## TASK GOAL
Transcribe exactly the lines that fall between the one holding "The image size is (771, 551)." and the one holding "Select the 7", inclusive, from the entries below.

## Stored data entries

[Start of section]

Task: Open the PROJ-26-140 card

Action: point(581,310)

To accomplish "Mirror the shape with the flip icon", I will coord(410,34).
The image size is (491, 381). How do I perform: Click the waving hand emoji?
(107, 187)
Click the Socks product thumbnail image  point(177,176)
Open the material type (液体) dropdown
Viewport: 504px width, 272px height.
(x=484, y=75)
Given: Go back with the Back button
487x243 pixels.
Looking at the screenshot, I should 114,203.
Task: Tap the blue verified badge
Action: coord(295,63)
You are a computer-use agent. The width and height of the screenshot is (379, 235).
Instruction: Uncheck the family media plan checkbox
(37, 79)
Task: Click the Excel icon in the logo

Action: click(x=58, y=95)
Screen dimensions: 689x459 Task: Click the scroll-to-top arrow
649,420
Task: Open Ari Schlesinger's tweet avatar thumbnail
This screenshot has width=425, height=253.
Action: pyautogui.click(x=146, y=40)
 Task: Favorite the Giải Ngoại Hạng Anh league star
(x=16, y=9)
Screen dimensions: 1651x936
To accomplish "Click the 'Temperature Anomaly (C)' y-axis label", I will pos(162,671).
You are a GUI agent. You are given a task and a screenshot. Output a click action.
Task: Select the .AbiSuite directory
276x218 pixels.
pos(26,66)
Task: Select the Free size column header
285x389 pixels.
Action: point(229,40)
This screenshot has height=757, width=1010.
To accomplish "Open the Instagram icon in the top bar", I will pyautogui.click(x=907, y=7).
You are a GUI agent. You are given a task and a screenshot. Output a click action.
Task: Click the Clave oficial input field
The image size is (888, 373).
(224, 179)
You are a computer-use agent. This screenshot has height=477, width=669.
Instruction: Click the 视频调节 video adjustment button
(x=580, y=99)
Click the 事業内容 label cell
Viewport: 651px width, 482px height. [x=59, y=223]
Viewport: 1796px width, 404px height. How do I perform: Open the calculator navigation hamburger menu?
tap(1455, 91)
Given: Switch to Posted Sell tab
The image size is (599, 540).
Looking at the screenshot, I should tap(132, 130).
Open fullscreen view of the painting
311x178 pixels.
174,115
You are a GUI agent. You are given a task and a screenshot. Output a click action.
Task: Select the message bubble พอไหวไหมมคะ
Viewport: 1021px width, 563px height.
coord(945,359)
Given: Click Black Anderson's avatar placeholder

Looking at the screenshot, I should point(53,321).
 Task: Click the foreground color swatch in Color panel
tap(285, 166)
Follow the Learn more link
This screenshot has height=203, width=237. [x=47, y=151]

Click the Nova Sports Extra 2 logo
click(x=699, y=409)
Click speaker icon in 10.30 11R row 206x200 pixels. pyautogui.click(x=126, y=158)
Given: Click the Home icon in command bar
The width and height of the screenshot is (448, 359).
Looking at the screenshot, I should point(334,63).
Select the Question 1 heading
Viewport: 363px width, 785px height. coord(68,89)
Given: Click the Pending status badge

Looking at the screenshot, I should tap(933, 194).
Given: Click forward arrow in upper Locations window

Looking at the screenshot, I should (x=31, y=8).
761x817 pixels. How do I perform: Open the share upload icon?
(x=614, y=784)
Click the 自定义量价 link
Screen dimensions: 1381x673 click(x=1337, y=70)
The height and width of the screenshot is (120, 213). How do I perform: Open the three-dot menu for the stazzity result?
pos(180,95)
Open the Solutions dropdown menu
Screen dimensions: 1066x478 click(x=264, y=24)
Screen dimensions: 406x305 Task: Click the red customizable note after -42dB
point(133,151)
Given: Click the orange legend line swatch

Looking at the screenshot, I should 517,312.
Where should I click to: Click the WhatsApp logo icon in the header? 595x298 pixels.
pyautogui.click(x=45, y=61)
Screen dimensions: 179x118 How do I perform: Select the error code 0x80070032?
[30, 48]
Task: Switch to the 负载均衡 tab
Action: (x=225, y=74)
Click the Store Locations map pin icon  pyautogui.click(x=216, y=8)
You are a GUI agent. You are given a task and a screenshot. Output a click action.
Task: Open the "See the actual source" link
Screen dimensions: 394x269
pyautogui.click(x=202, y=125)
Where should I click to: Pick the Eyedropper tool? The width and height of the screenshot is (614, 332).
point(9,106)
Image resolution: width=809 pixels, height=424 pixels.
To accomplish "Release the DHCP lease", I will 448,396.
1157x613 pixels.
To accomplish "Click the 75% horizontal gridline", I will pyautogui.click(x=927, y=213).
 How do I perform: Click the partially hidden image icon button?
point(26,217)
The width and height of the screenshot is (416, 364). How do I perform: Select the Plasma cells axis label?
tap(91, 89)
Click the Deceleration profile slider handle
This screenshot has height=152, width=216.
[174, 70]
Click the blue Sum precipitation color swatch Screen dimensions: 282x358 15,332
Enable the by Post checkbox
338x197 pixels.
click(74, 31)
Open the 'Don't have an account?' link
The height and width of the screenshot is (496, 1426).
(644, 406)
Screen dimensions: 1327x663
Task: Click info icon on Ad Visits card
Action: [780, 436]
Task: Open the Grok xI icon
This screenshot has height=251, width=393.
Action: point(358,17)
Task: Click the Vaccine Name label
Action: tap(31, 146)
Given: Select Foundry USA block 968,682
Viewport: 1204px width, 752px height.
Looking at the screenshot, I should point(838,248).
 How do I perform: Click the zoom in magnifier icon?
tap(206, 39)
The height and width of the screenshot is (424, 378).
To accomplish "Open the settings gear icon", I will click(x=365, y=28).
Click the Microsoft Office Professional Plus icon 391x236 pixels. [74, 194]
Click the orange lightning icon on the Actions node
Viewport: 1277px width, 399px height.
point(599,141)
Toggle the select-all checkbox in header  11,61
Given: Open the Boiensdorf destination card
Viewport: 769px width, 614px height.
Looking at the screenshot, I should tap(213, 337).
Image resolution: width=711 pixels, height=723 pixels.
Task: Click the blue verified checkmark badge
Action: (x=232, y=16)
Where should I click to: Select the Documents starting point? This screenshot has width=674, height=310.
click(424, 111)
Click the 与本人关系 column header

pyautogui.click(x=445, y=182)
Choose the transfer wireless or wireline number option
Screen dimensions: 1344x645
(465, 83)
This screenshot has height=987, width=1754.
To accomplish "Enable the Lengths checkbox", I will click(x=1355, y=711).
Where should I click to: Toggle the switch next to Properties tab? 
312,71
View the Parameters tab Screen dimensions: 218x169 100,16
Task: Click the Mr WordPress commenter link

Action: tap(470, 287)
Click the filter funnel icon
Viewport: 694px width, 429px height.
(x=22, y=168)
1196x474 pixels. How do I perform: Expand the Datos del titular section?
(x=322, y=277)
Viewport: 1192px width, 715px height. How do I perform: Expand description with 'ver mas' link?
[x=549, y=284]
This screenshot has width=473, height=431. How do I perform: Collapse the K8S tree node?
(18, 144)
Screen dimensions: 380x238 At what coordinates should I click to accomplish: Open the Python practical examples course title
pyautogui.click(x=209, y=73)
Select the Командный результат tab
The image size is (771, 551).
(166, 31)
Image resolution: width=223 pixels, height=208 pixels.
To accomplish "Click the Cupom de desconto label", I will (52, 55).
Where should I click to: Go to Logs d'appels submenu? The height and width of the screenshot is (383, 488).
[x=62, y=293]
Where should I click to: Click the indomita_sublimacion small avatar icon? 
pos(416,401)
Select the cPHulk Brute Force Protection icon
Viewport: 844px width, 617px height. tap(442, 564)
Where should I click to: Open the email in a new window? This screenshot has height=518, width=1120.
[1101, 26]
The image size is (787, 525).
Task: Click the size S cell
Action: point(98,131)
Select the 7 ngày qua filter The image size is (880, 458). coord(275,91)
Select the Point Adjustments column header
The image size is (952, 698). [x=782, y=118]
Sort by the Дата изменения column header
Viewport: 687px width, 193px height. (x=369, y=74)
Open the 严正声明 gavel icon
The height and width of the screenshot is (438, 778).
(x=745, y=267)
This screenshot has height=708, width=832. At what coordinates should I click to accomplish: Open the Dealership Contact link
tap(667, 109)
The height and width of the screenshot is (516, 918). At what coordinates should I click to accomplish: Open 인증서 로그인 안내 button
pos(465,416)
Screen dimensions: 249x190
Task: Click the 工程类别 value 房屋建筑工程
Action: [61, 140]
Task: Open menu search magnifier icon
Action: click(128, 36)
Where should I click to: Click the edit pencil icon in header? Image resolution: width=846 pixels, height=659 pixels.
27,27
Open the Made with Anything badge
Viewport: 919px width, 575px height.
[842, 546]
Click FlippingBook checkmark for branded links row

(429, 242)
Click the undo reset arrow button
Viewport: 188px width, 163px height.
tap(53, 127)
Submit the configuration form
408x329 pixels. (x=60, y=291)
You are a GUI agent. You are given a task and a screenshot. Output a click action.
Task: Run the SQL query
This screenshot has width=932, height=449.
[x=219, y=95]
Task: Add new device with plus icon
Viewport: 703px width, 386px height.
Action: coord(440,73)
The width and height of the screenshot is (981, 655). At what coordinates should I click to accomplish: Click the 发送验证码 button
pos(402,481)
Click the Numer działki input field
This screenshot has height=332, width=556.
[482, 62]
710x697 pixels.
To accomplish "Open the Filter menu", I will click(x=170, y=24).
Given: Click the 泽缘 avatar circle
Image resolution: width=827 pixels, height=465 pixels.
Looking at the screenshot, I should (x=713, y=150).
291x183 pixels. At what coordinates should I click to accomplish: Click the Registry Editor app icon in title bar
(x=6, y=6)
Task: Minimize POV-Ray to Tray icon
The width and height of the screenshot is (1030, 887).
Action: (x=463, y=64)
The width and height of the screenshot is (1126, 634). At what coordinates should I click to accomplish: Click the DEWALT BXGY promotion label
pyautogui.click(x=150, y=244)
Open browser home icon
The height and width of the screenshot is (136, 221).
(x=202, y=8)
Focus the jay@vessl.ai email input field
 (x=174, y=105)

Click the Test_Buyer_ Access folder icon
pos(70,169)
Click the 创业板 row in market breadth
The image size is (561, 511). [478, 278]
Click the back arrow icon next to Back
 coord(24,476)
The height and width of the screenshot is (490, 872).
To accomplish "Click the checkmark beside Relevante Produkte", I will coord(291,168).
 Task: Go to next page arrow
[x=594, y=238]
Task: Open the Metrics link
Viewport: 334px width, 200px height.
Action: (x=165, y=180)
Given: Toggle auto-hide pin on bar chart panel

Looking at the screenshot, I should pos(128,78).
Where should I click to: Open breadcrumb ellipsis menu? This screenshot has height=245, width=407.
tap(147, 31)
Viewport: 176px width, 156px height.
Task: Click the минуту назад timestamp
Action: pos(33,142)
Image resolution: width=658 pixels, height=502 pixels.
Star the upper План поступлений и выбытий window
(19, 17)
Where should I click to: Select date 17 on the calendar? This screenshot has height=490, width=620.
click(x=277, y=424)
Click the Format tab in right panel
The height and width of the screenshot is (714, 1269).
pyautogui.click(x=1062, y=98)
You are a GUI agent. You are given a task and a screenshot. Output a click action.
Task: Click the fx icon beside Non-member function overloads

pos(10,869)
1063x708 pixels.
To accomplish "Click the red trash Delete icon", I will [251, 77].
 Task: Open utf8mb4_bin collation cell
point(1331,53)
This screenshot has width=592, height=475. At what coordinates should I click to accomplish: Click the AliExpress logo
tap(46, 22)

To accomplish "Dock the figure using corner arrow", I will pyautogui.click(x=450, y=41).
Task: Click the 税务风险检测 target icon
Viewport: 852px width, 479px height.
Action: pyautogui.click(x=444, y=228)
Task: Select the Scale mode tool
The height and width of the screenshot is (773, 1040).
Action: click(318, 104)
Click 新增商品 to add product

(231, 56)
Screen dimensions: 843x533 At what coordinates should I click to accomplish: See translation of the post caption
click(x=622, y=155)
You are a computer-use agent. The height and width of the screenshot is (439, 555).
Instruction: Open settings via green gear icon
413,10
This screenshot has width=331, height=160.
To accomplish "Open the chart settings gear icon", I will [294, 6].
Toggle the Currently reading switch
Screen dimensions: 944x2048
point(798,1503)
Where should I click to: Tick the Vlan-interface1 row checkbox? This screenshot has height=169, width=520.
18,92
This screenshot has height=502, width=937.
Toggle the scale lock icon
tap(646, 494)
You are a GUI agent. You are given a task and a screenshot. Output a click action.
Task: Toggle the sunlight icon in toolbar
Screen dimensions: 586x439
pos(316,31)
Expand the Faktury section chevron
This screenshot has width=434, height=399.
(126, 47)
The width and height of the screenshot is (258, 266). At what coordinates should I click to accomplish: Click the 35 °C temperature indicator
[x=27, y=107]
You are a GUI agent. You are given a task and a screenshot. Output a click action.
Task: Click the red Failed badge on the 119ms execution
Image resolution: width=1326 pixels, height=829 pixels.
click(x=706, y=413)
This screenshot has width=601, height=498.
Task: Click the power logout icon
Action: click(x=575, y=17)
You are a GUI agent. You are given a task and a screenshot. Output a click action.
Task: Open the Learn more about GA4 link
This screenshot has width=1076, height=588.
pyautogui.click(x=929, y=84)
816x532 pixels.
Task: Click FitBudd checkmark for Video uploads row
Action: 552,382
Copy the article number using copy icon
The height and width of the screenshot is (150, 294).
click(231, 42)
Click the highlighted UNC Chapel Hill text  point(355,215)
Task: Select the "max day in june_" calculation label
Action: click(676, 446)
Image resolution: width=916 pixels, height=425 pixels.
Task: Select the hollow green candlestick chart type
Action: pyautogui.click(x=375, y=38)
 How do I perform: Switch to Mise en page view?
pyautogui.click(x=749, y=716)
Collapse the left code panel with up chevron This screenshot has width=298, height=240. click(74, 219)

[End of section]

## WRITTEN ANSWER
The image size is (771, 551).
(166, 31)
Image resolution: width=223 pixels, height=208 pixels.
To accomplish "Click the Cupom de desconto label", I will (52, 55).
Where should I click to: Go to Logs d'appels submenu? The height and width of the screenshot is (383, 488).
[x=62, y=293]
Where should I click to: Click the indomita_sublimacion small avatar icon? 
pos(416,401)
Select the cPHulk Brute Force Protection icon
Viewport: 844px width, 617px height. tap(442, 564)
Where should I click to: Open the email in a new window? This screenshot has height=518, width=1120.
[1101, 26]
The image size is (787, 525).
Task: Click the size S cell
Action: point(98,131)
Select the 7 ngày qua filter The image size is (880, 458). coord(275,91)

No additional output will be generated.